Acrylic on Canvas
Final disc cover design with bleed lines.
A long time ago when I was around 18 years old, I met a guy named Nico in a coffee shop I was working in. He was a colorful and lively person and he knew how to carry a conversation, but the most interesting thing I noticed about him was that people were drawn to him. At that point in time, I was a shy kid who made mediocre grades and hadn't the slightest clue about what to do with my life. Nico, in many ways, embodied a social character that I deeply wanted to be like. Of all the things he was good at, he was best at one particular thing: making the person feel good about themselves. Now, in no way do I think this to be manipulative, in fact it's quite the opposite. If you want to capture someone's attention and invest them in a conversation, get them to talk about themselves. No one knows you better than yourself, and because of that carrying a conversation can be easy.
This one a great lesson I learned by watching Nico interact with people, we became good friends after half a year or so of working together. At that time I was an aspiring designer, I really wanted to have my own clothing design company. I made a lot of stuff like what's shown below under the pseudo-name Voltage Moon:
Do not ask me what "Tapes of Democracy" is supposed to mean... I have no clue. This is a great example of being an angsty 18 year old and just drawing whatever first came to mind. It was circa 2007, I had a freeware copy of Photoshop 7, a large library of ripped screamo music. I guess I was just messing around with random tools until I got the added effect I wanted. no classes, tutorials, fancy brushes, etc... My designing more-or-less was turning google images into stuff:
Essentially this was the start of my interest in design. I'd find an image on google, flip the colors (I used to use Threshold a LOT), and scratch in something that was related to my brand and "company:" Voltage Moon Clothing. I look at this stuff now and snicker/write articles on it, but back then, I was learning an incredible amount just by DOING. I was listening to this amazing podcast last week my brother-in-law sent me on accruing wealth and finding success (PLEASE listen to it). About halfway through there is this very incredible point made by Naval on the topic of native competition:
“Escape competition through authenticity.”

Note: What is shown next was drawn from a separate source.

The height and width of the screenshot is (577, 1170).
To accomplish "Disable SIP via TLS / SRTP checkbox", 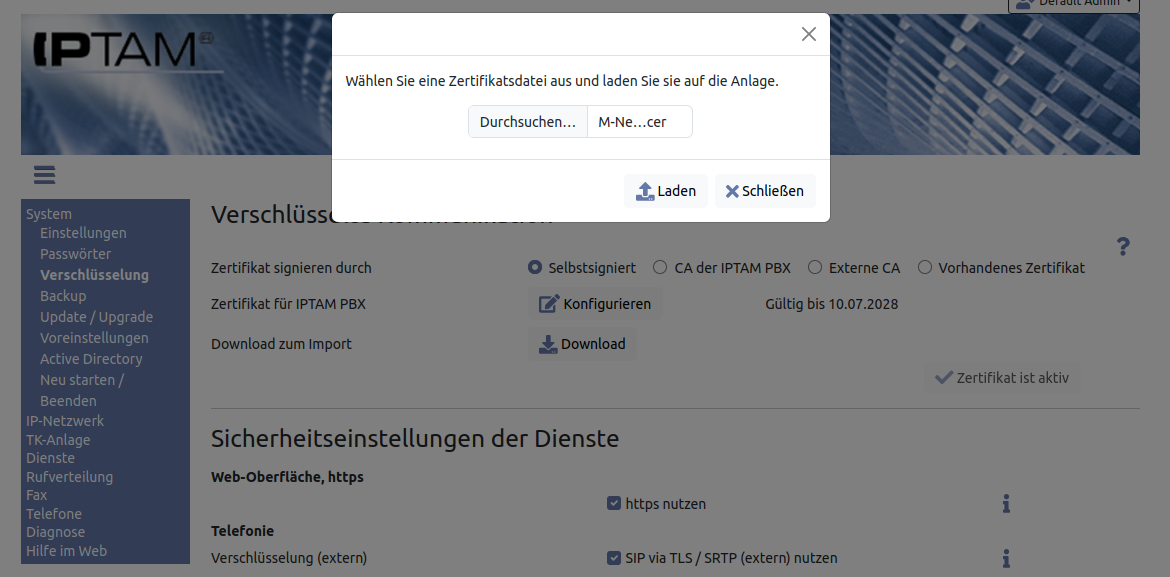I will [614, 558].
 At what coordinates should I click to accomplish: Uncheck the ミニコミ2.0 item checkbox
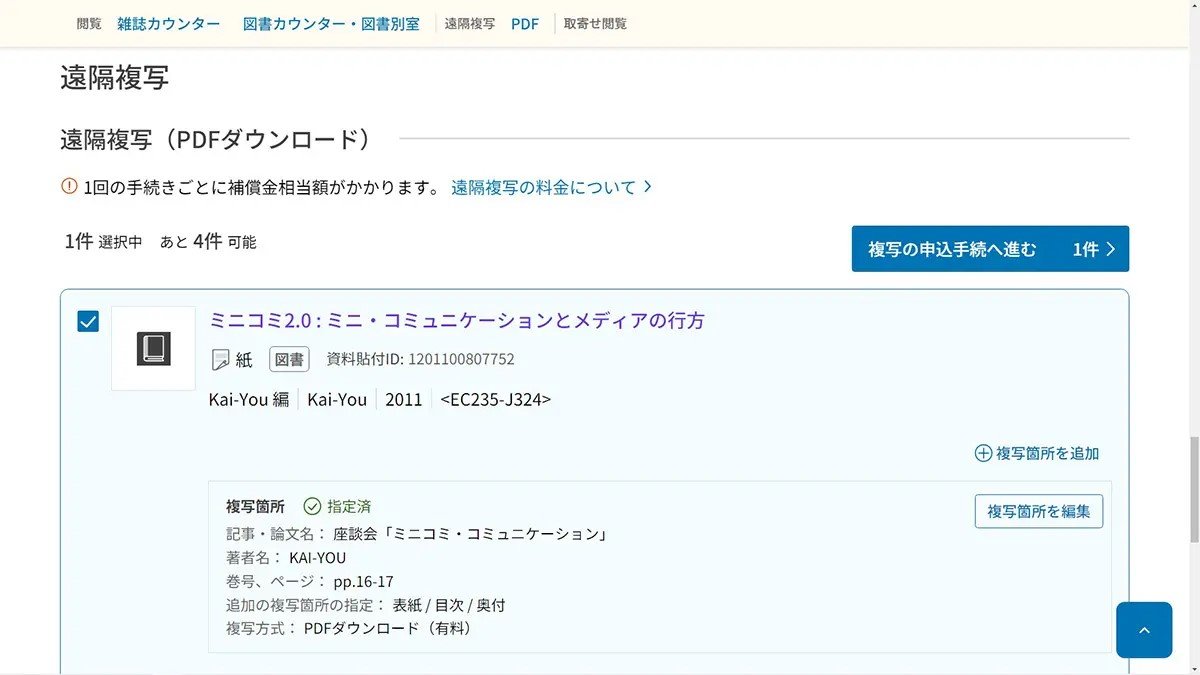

"Basically, when you’re competing with people it’s because you’re copying them. It’s because you’re trying to do the same thing. But every human is different. Don’t copy.
I know we’re mimetic creatures, and René Girard has a whole mimesis theory. But it’s much easier than that. Don’t imitate. Don’t copy. Just do your own thing. No one can compete with you on being you. It’s that simple."
I do not consider myself successful, but every day I learn something new, and I think that is the most important thing when it comes to establishing yourself as an artist, scientist, salesman, analyist, etc etc. I think it's safe to say that a Nobel Prize would be a strong symbol of professional/academic achievement in any field; it took Dr. Peter Higgs almost 50 years to have his work proven in the LHC in 2012 (even though the theory was presented in the 60s').